This is the story about how Gene Wolfe saved my life. The summer before eighth grade, a summer that is now almost twenty years past, I was diagnosed with acute lymphoblastic leukemia. What followed was a long chemotherapy protocol that involved lots of complications and secondary infections, spinal taps, blood transfusions, and extended hospital stays. Not the way you plan to spend a good portion of junior high school.
In the midst of this I retreated ever more into books, primarily fantasy and science fiction. I had always been a big reader, but being sick gave me an additional excuse to lose myself in secondary worlds. I was particularly fond of long, multi-volume epics like Shannara and the Wheel of Time. Eventually I heard (maybe through the Science Fiction Book Club?) of this author called Gene Wolfe who also had a few multi-volume epics. I asked my mom if she could go to Borders and try to find some of his stuff.
At that particular time, the only books she could find were the two pocket Tor paperbacks of Calde of the Long Sun and Exodus from the Long Sun. So I was dropped directly into the middle of the Whorl, with Silk captured and Auk stumbling around in midnight tunnels beneath the city. It didn’t matter. I was instantly enthralled. There was something about the characters themselves: Quetzal, Inca, Auk, Chenille, and of course especially Silk. Suddenly every other fantasy novel I was reading seemed childish.
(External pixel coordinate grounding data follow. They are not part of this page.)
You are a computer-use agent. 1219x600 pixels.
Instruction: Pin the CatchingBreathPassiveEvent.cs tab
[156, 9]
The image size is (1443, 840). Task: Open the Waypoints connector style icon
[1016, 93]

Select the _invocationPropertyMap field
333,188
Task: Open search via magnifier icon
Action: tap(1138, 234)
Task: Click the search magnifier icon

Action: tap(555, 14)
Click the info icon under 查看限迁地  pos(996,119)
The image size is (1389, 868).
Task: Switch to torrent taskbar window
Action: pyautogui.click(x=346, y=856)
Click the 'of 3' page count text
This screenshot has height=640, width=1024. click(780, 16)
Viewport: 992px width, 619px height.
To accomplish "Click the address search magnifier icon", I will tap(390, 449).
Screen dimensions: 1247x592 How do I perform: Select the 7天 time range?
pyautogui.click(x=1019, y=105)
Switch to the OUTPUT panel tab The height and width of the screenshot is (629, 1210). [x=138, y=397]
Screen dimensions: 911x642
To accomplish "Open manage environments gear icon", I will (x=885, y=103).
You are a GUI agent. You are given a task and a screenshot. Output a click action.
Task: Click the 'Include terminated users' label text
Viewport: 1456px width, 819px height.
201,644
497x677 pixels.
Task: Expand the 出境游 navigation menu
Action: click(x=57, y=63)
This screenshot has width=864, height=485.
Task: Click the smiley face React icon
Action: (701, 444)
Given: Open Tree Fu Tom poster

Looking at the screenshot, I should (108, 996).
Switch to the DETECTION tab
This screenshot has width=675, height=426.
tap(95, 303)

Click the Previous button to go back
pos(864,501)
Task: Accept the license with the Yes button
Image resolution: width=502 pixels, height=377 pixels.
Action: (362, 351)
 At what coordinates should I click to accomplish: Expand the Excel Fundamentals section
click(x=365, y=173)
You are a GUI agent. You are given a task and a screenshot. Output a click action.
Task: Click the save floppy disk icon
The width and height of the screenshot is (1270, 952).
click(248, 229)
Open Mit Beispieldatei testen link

The character of Silk and his relationship with the Outsider resonated with a Christian pre-teen who felt very much on the outside of everything at the moment. I moved directly from the second half of the Long Sun to the omnibus edition of the New Sun (the SFBC edition that had all four volumes in one) and read it through twice in a row. I hadn’t experienced literature like this before, and I was reading Severian’s meandering travels in the midst of some pretty heavy medication. I remember reading chapters and then going back when my mind was clearer and wondering how much I missed or how much I was simply too ill to have captured entirely. I started keeping a notebook— my first— of words, clues, and gorgeous phrases I wanted to capture.
When the first two volumes of the Long Sun were released as a combined trade paperback, I was thrilled. I think they were the first book I ever ordered online, and I don’t know if I’ve ever waited to read a novel with such anticipation. And then there was the Christmas where Gene started it all over again, and I received On Blue’s Waters as a gift. I forced myself to read it slowly, bit by bit, buying time before the rest of the Whorl books were released.
I don’t know if these books literally kept me alive during my encounter with leukemia (and subsequent secondary malignancy of Hodgkin’s lymphoma). But I know they were very bright spots in an otherwise very dark time.
And then I discovered Wolfe’s short fiction, and I realized what I wanted to do with my life. Sure, I’d still need to get a career and do something that would earn a living, but I realized the thing I’d measure myself by. I had always wanted to be a writer, but Wolfe’s stories brought this into focus. They showed me what it meant to tell a story that had beauty and depth. They gave me something to emulate and something for which to aim.
I started writing.
I haven’t really stopped. The cancers went into remission, and I finished high school and left for college. The writing endured, always being worked on in the margins of my time as much as possible. College became graduate school, and the writing intensified. I began a correspondence with Gene and what had been imitation and emulation became to a certain (small) extent a mentored process. Finally, after graduate school (round one), the constant stream of rejections turned into a few acceptances. Then a few more.
Now, with almost twenty short stories published and one novel I’m still a very, very long way from the output or the quality of the Wolfean corpus. And whether I achieve anything like his depth and his beauty remains to be seen, though I no longer attempt to emulate him quite as sharply as I used to. So it was rewarding to read a review of my first collection of short stories that said things like this:
“There’s a richness of the imagination here, a calmly-measured pace, a solidity. . . . There’s a vivid quality to his writing, and an underlying ability to evoke wonderment at the worlds or tableaux pictured within these pages. There are echoes, too, of a Golden-Age- anything-is-possible kind of sensibility to many of these stories. . . . Case has produced a collection in which almost every story reads like a fable, the moral of which is a secret the reader may hope to discover before the end. There’s an easy acceptance of the fantastical, a hint of the impossible.”
And then of my novel: “The world-building in First Fleet is truly top-notch . . . rich and complex. ”
So I owe Gene’s writings a lot, almost as much as I owe Gene for writing them. I’ve come a long way from a hospital bed and meeting Patera Silk for the first time. But I’m still writing, still trying to infuse wonder and awe into what I do.